Quai de la gare (Elevated Train Platform), Bowery
1937
André Kertész
L’horloge de la gare sonne l’heure des départs et des arrivées. Les corps se bousculent, bien décidés à prendre le train qu’ils attendaient indépendamment de la foule. Les quais sont larges mais bondés et les amants étroitement enlacés. Au milieu du bruit des pas certains de leur itinéraire, une silhouette figée contemple les possibilités.
Un monde de choix s’offre à celui qui vient dans les gares pour contempler les trains. Monter dans une rame et s’enfuir pour quelques heures. S’isoler dans son fauteuil, fermer les yeux et laisser la musique d’un mécanisme qui se dérouille d’avoir trop attendu. Tourner la tête et ne pas voir les affichages pour monter au hasard vers une destination inconnue.
Chaque bond de l’aiguille détermine un nouveau futur. Toutes les minutes, ce corps immobile décide. Rencontra-t-il la gloire ? L’amour ? La révélation ? Découvrira-t-il un nouveau monde, un nouveau pays ou simplement la gare du train de banlieue qui le ramène chez lui ?
Il ne se sent jamais plus seul que face à son destin au milieu des passants. Il tourne sur lui-même comme le carrousel de la vie et contemple les possibilités. Il est trop tard pour faire marche arrière, il ne peut plus que faire un choix. Quai numéro 1 ou numéro 2 ? Sortie rue de la gare ou place de l’horloge ? Vers l’avant ou l’arrière ?
Tic-Tac rythme l’aiguille en se moquant des possibilités qui disparaissent pour chaque seconde qu’il perd à faire un choix. Est-ce un complot ? Est-ce un rêve ? Et s’il choisit un quai, quel wagon ? Ronde incessante de questionnements, chaque mouvement le définit. Autour de lui, pourtant, le reste du monde ne semble pas avoir autant de scrupules à bondir vers son avenir. Mais s’ils prenaient un instant, rien qu’un moment pour ralentir et découvrir l’amplitude des choix qui s’offrent à eux, ils voudraient fuir eux aussi, et ce serait déjà un choix.
Thé ou café ? Partir ou rester ? Parler ou écouter ?
Et qu'en est-il des décisions d’autrui ? Il faut alors dépendre des autres. Dépendre de l’homme qui choisit de prendre sa voiture après le verre de trop et de ton amie qui a voulu partir de la soirée plus tôt. Dépendre de celui qui étudie ton dossier et tient entre ses doigts l’essence de ta prochaine année. Parfois simplement dépendre d’un retard de train et louper une nouvelle rencontre.
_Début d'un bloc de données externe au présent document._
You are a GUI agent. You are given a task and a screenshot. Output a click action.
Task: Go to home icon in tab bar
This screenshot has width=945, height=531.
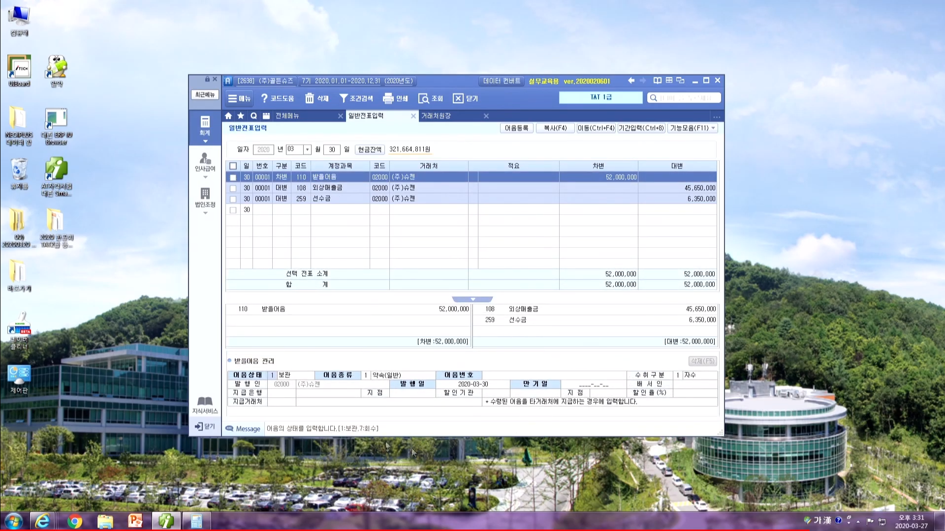pyautogui.click(x=228, y=116)
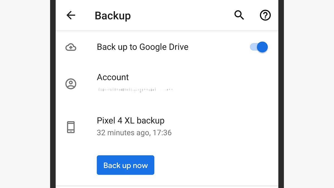The width and height of the screenshot is (334, 188).
Task: Open the Backup settings header title
Action: click(x=112, y=16)
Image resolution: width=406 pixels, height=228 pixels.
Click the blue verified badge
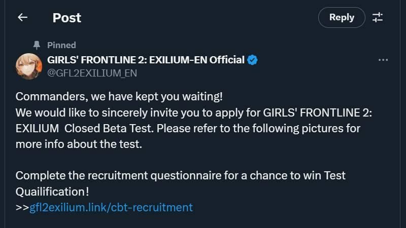pyautogui.click(x=252, y=60)
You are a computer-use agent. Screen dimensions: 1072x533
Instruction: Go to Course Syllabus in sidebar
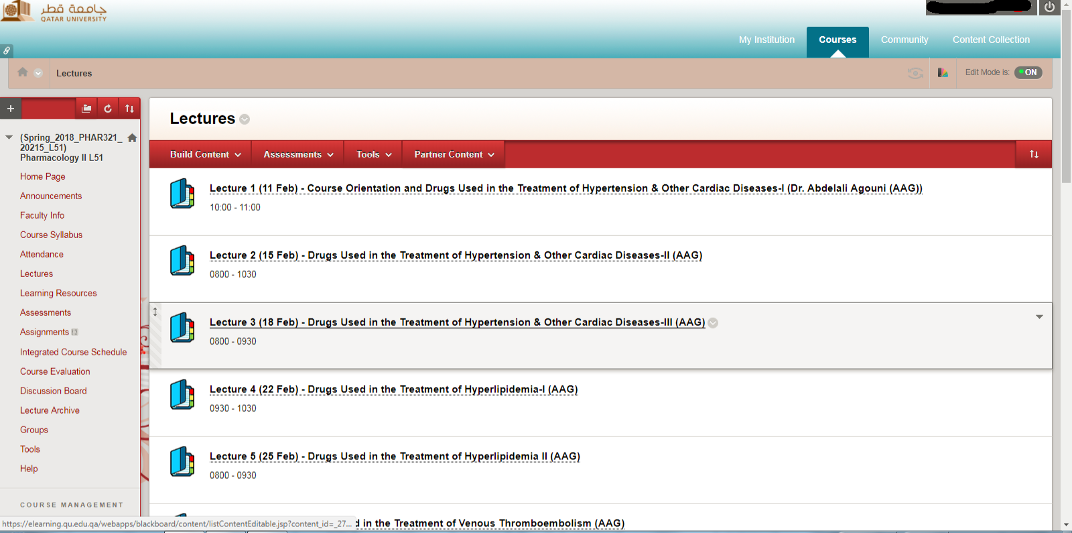coord(51,235)
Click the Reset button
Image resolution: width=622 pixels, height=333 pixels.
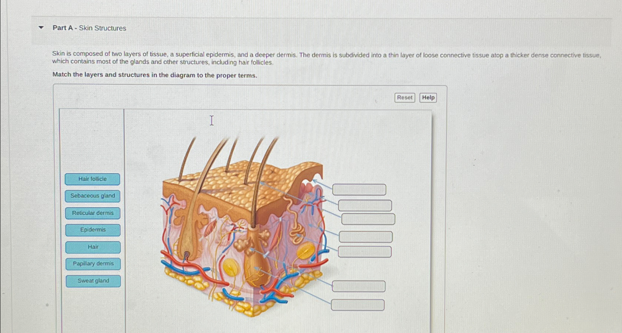[x=404, y=97]
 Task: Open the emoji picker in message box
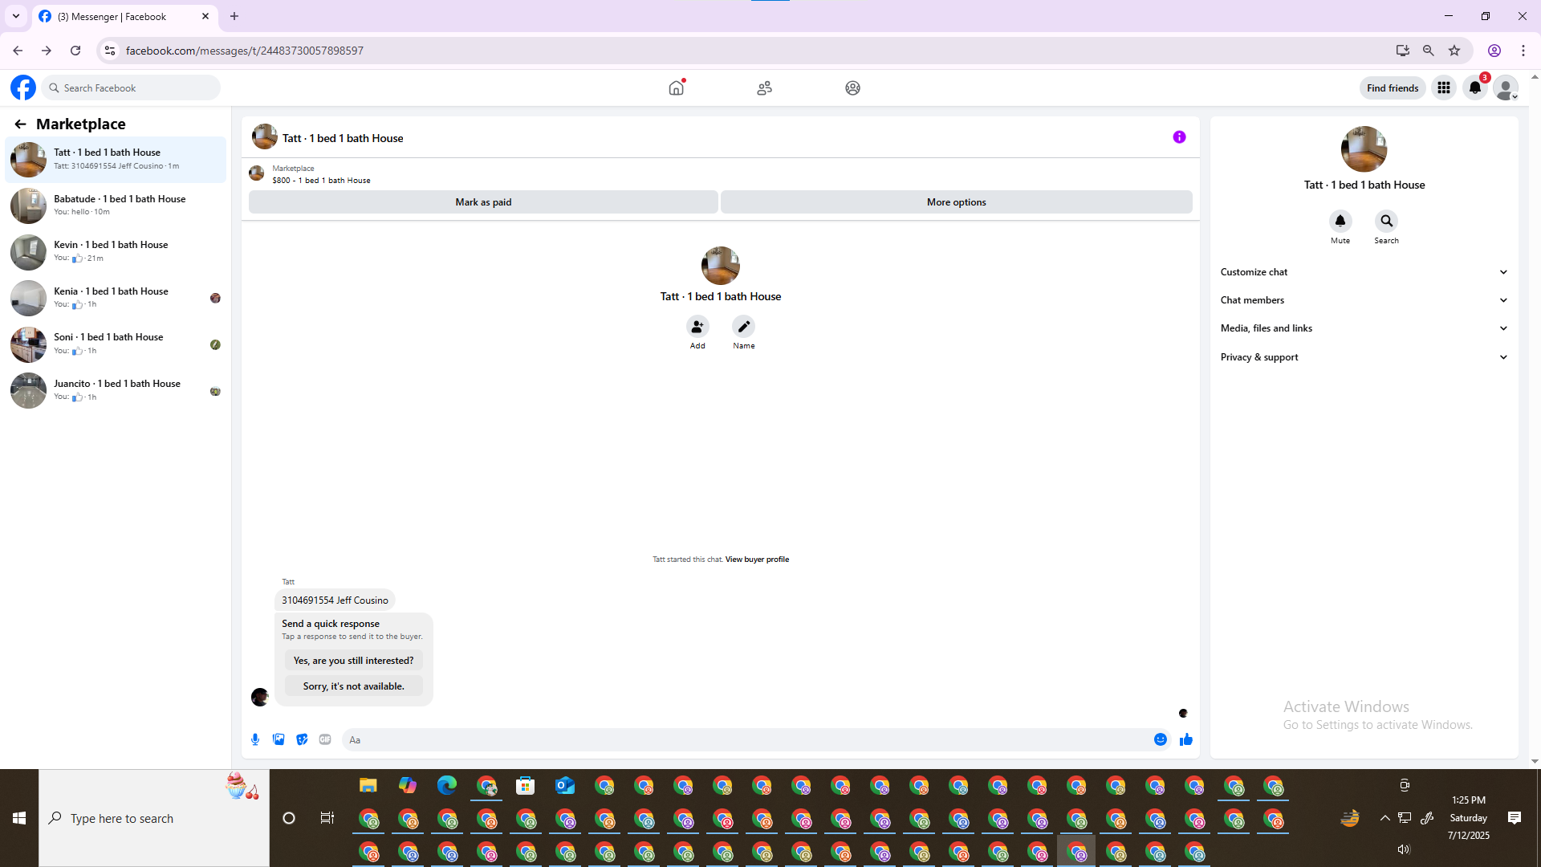pyautogui.click(x=1161, y=739)
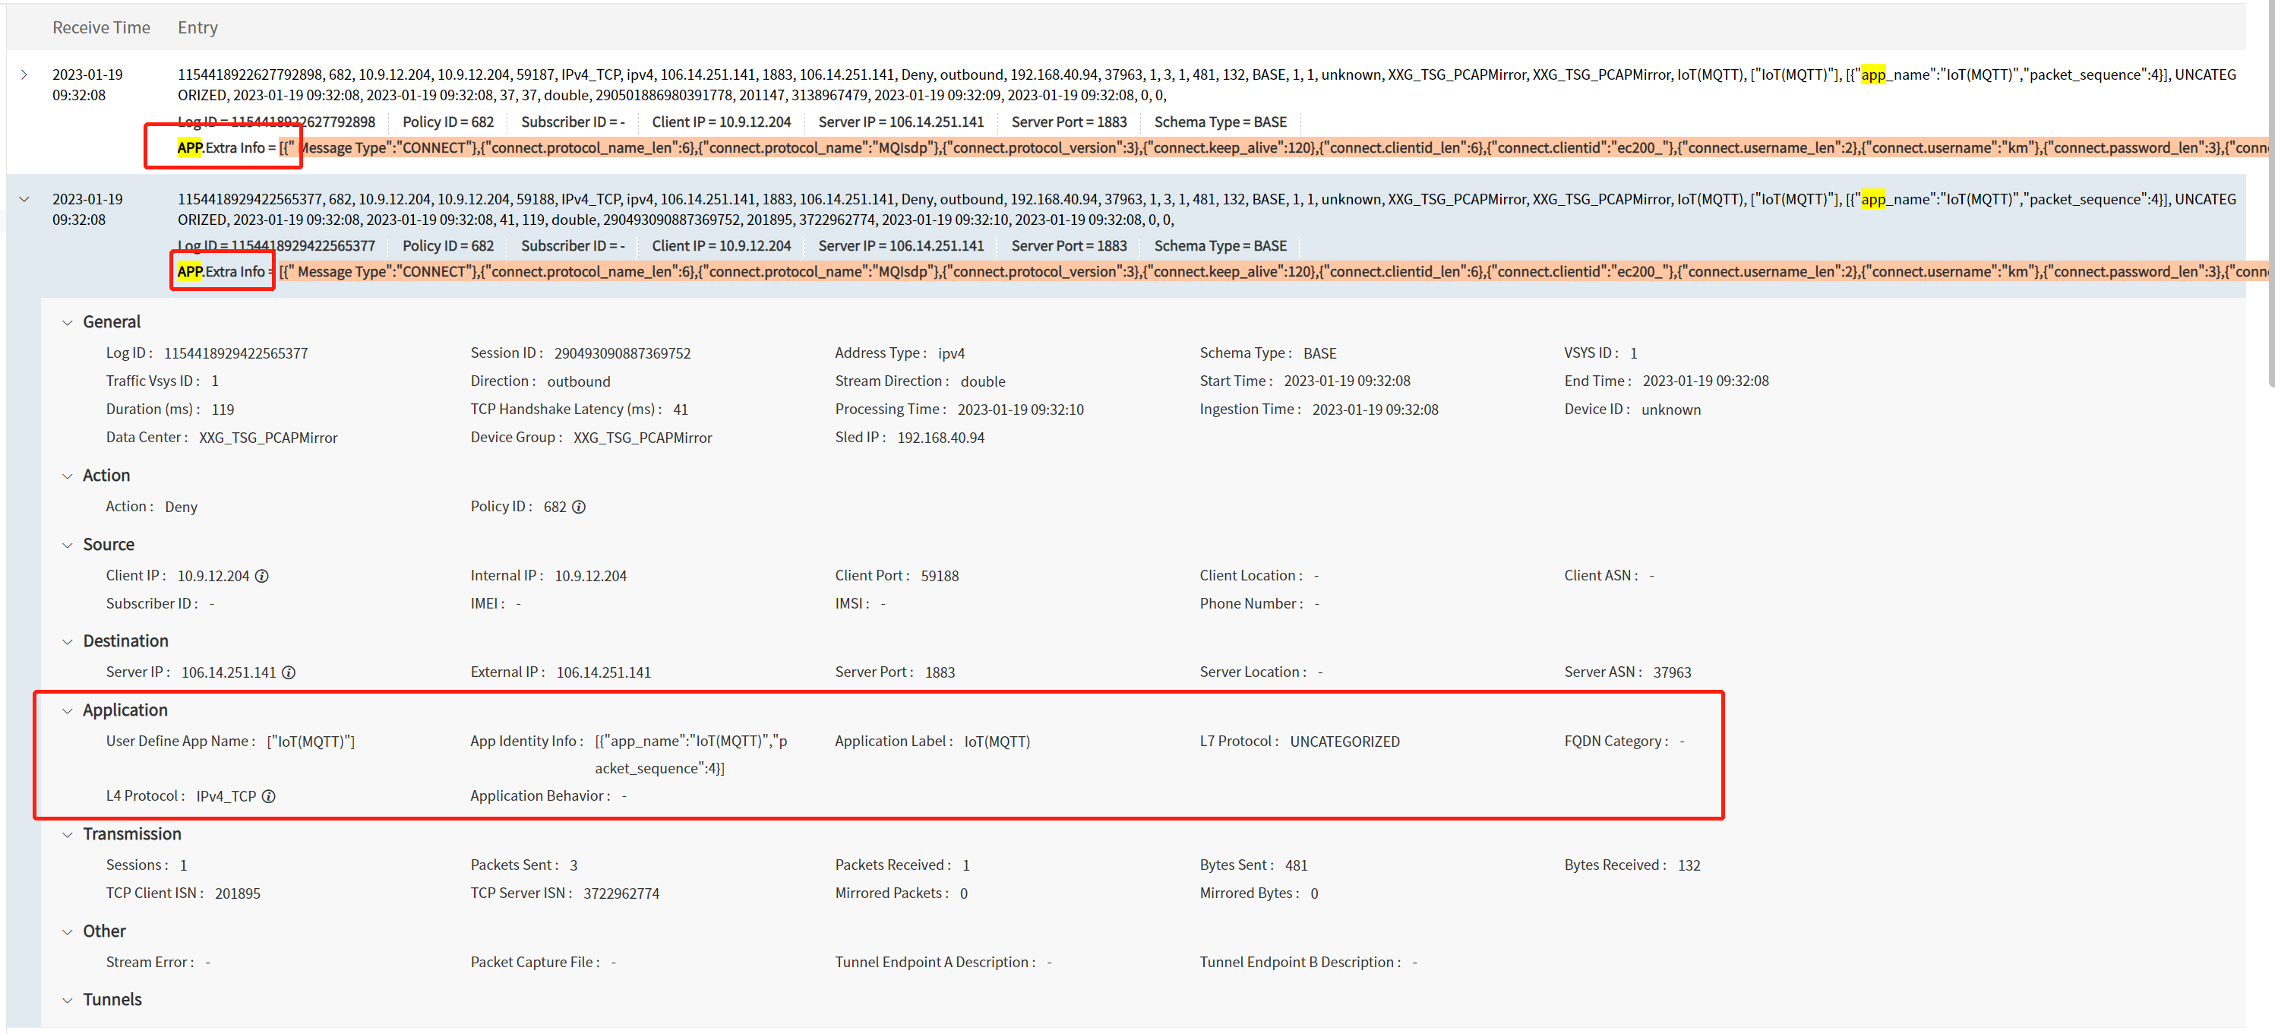Collapse the Destination section

point(67,642)
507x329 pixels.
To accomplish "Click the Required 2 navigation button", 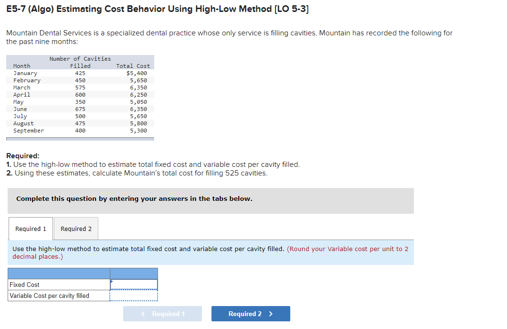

Chaque minute est passée à fermer quatre portes pour en ouvrir une seule. Chaque minute est passée à espérer que ce choix soit le bon. Chaque minute est passée à prier qu’un ami de l’homme lui vole ses clés de voiture.
Simple toile de choix qui nous guident, l’un est le nôtre, les autres sont soumis au monde et ceux-là on les impute fautivement à un Destin qui ignore tout de nous.